Then notice finally this idea of learning. When we learn something, A) it's a process; 2) it takes time; and 3) - are you ready for this? - it takes practice.

Coming to Jesus is an event and a lifelong process of learning to follow His example and His teaching.

The event is salvation, okay? Yes, you trust in Christ at a certain day, at a certain time. I recognize, you recognize you fall short of the glory of God and we turn from our sin and in the empty hands of faith, we receive Christ, right?

"Therefore, having been justified by faith, we have peace with God through our Lord, Jesus Christ." Romans 5:1. That's the event.

And then there's a process, and the process is discipleship.

Once people heard the message to come, then Jesus said, "Follow Me. Follow Me." That means: Do what I do, follow in My footsteps. “… and you will become fishers of men."

And He didn't mean they would just become evangelists. What He meant was, "I'm the rabbi, you become My apprentice. You follow in My steps. And then the day will come when you will have others follow in your steps. You will be a fisher of men, like a good rabbi is, who has an academy of disciples that submit to his teaching and want to be with him and emulate his lifestyle."

* GIVEN INFORMATION *
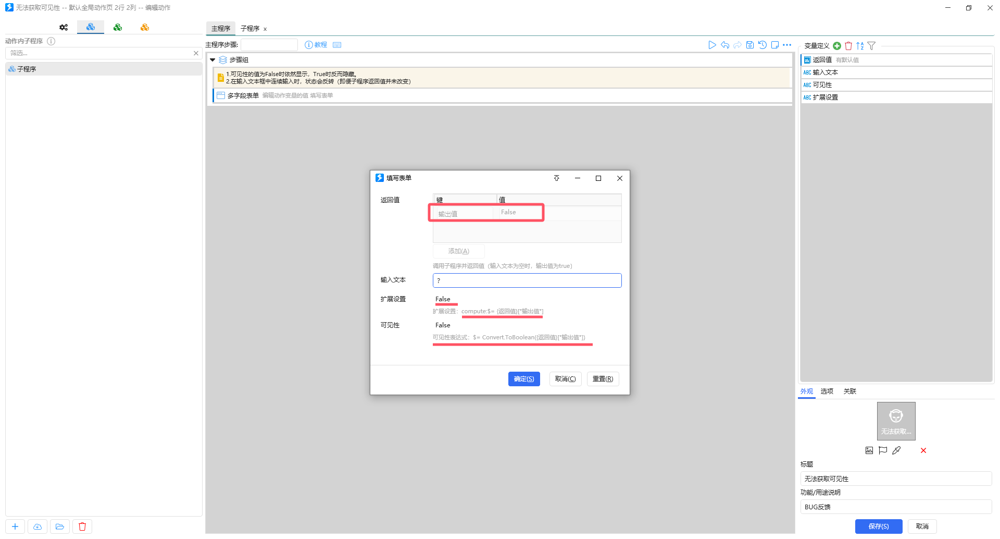Click the history clock icon
The width and height of the screenshot is (1000, 539).
[x=763, y=45]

* SET PROBLEM *
Rewrite the stretch of the discipleship passage from "Then notice finally" through "That's the event.", putting "conversion" in place of "salvation".

* EXERCISE SOLUTION *
Then notice finally this idea of learning. When we learn something, A) it's a process; 2) it takes time; and 3) - are you ready for this? - it takes practice.

Coming to Jesus is an event and a lifelong process of learning to follow His example and His teaching.

The event is conversion, okay? Yes, you trust in Christ at a certain day, at a certain time. I recognize, you recognize you fall short of the glory of God and we turn from our sin and in the empty hands of faith, we receive Christ, right?

"Therefore, having been justified by faith, we have peace with God through our Lord, Jesus Christ." Romans 5:1. That's the event.